Whittler also said most African-American recruits prefer to live and work close to their hometowns, which is not guaranteed with the Missouri Highway Patrol.
“We’ve historically seen the need to assign people anywhere in the state, so that has a different impact sometimes on minorities,” he said. “Because a lot of our black populations are located in Kansas City, St. Louis, southeast Missouri.”
That hasn’t been the only obstacle. Whittler said some law enforcement agencies enforced a system of racial segregation throughout the 20th century, which engendered distrust between the police and black residents.
“Historically, law enforcement was the front line in some of the practices in the early civil rights era that maintained the status quo,” he said. “So when we try to improve on equality and inclusiveness, it does take time.”
Jeffrey Mittman with the Missouri chapter of the ACLU said that distrust is reinforced today. He points to police-involved killings in Ferguson and across the country, as well as a yearly report showing Missouri police departments struggling to reduce profiling of black motorists.
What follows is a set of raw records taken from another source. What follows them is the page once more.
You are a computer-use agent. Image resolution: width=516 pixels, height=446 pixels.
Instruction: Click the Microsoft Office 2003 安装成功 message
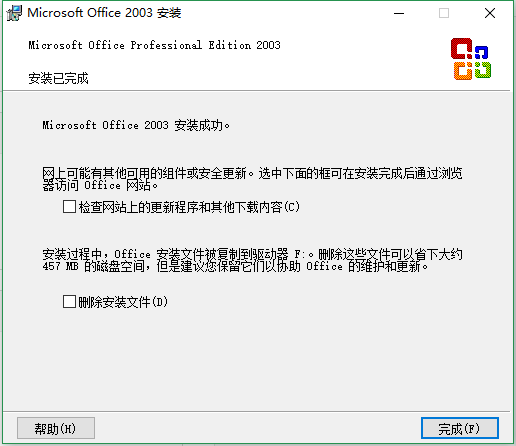pyautogui.click(x=136, y=125)
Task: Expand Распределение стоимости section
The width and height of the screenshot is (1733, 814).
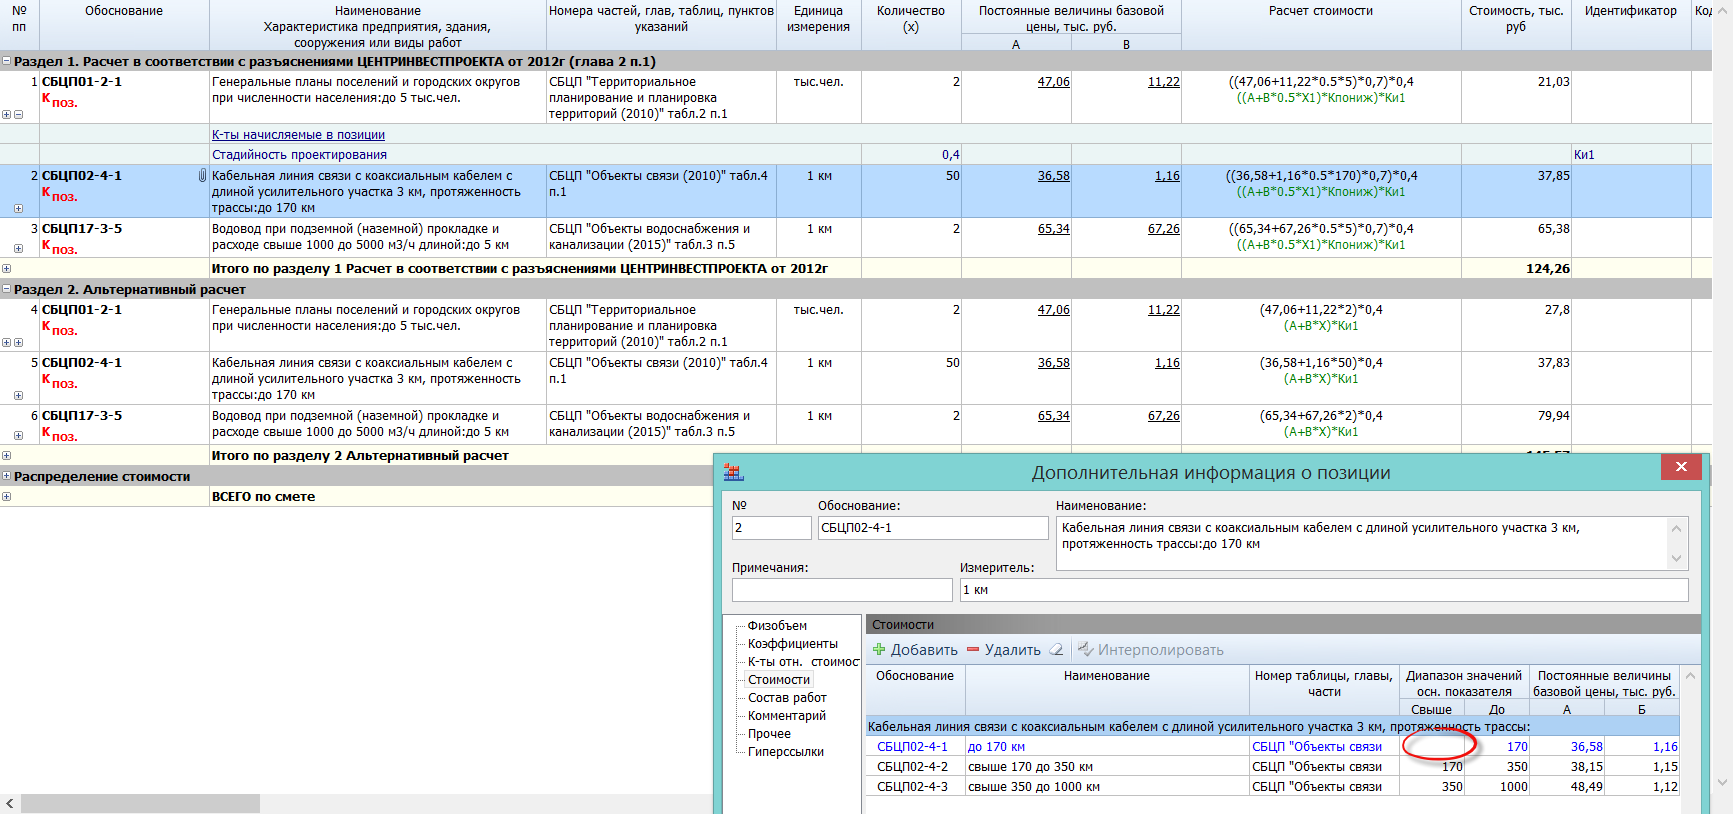Action: (7, 476)
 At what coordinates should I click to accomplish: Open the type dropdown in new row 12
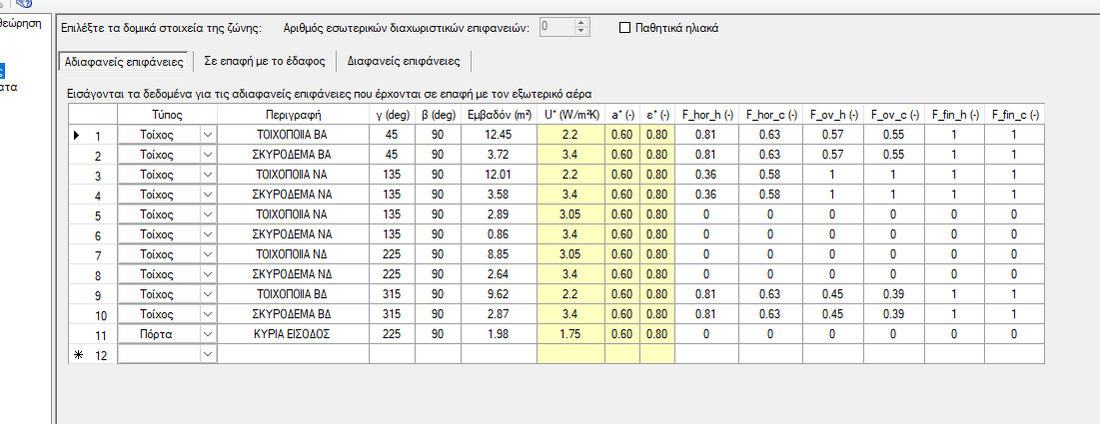pos(208,353)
“African-Americans are stopped, searched, (and) arrested more often than whites, so what I’m saying is, there is a context of unequal policing,” Mittman said. “We know there are data and studies as well that show that there are biases in individuals, cultural biases, systematic biases, and in organizations.”
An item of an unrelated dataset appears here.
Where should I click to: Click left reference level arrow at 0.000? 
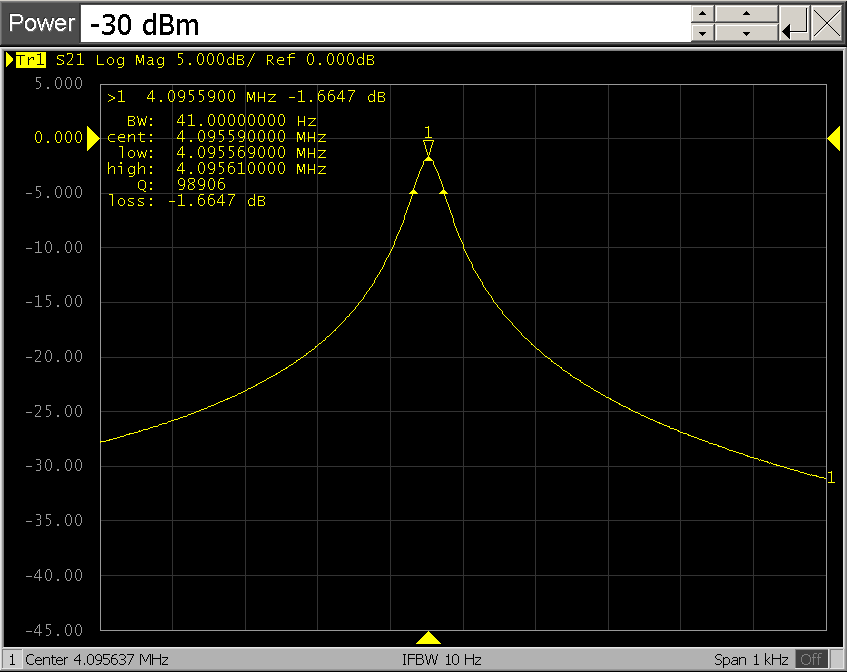click(x=94, y=141)
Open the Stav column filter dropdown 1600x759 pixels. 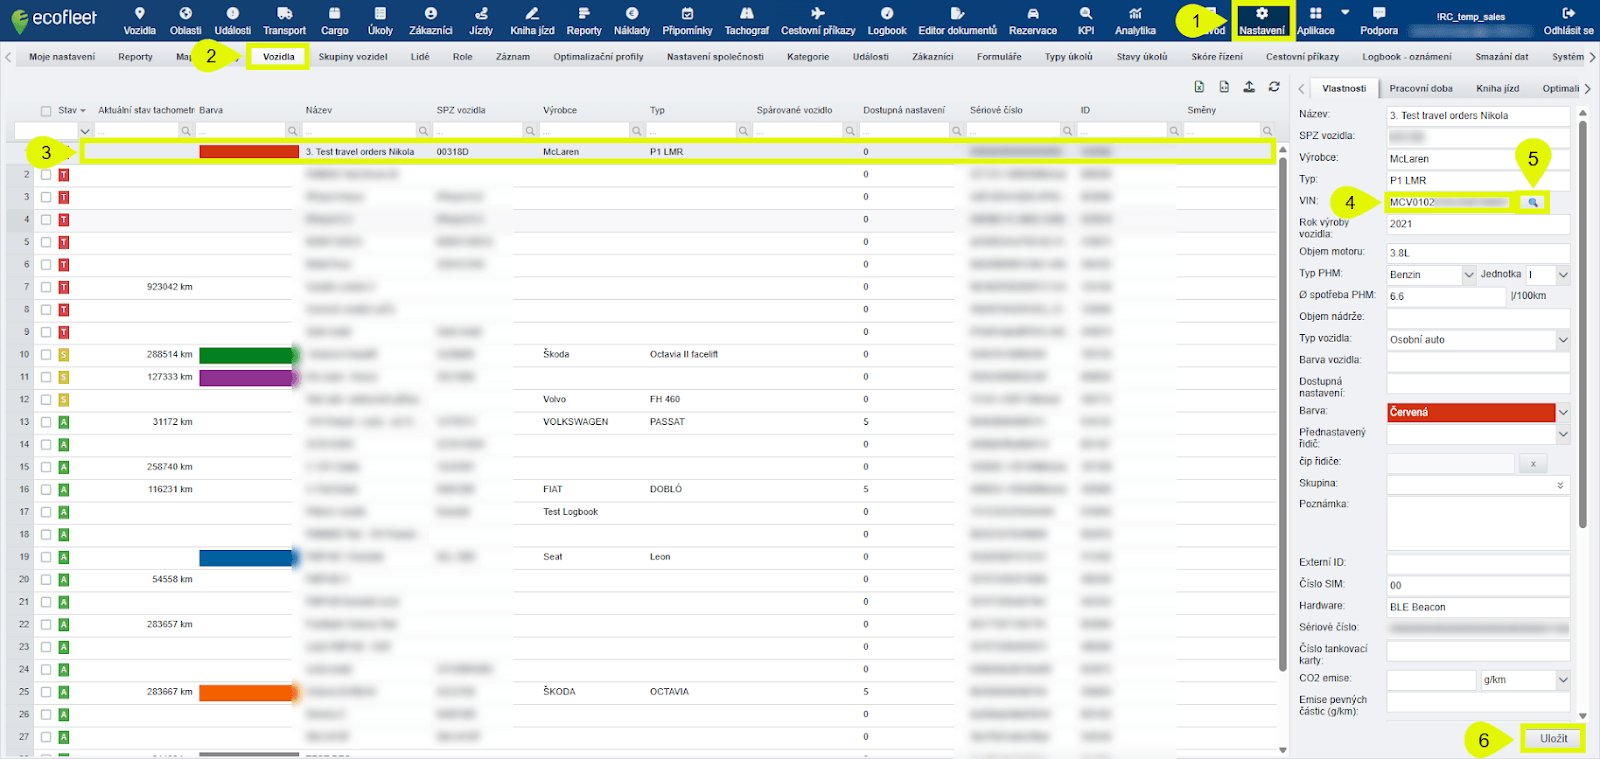(85, 131)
Missouri isn’t the only state that’s struggling to diversify its state police agency.
Nearly 12 percent of Pennsylvania’s population is African-American, while 7 percent of state troopers there are listed as minorities. In Louisiana, nearly a third of the population is black; 16 percent of state troopers are African-American.
Chris Burbank is the former police chief of Salt Lake City and now works for the Center for Policing Equity, which advocates connecting racial minorities and women to careers in law enforcement.
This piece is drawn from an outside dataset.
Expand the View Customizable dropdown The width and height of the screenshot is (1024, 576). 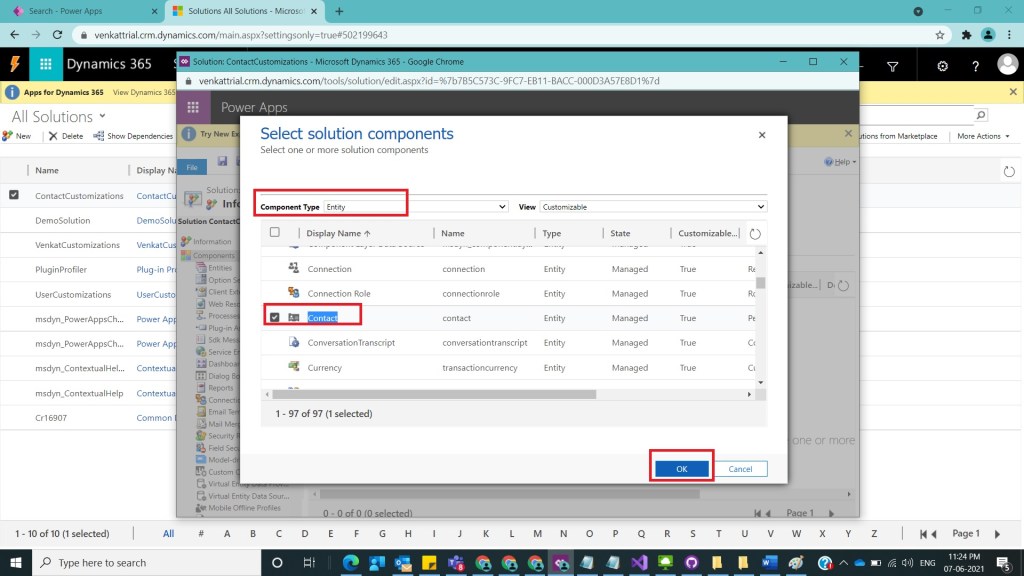coord(653,207)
He said instances of police officers killing black people are making it more difficult to get African-Americans to join state law enforcement agencies.
“If you are looking for a job in an organization, you go to (their) web page (and) you look and you see who is in the command structure,” he said. “If that command structure doesn’t represent you as an individual, or you don’t feel that it’s representative of what your values, your belief, (or) your identity is, well you’re not thinking you’re going to get very far in that organization.”
When it comes to hiring women, Burbank said it doesn’t help that most police recruitment videos reinforce gender stereotypes.
“Mostly you see male officers engaged in SWAT, and tactics, and canine, and rescue-type of situations,” he said. “And then they show female officers more in officer-friendly (situations), engaging with the public sort of thing, so we tend to be a little sexist in how we advertise (to women).”
Whittler of the Missouri Highway Patrol said it’ll take time for his agency to put more female and minority state troopers on the road. He said officials with the Highway Patrol are making efforts to reach out to black churches and women’s organizations.
Adolphus Pruitt, who heads the St. Louis NAACP, said the Highway Patrol should set up a training program that gets minorities in high school and college interested in law enforcement. He said a similar program has been held in St. Louis the past two years.
“Those individuals were exposed, from a cultural standpoint, to other black officers who spent a considerable amount of time, their own time, talking with them, helping them prepare for the (police) academy,” Pruitt said.
The Missouri Highway Patrol recently hosted two youth training camps in Poplar Bluff and Dittmer. Both towns are in mostly white rural parts of the state, and the training camps didn’t specifically target African-American communities. But Whittler said the Highway Patrol provided free transportation to participants from majority-black residential areas in metro St. Louis and the Missouri Bootheel.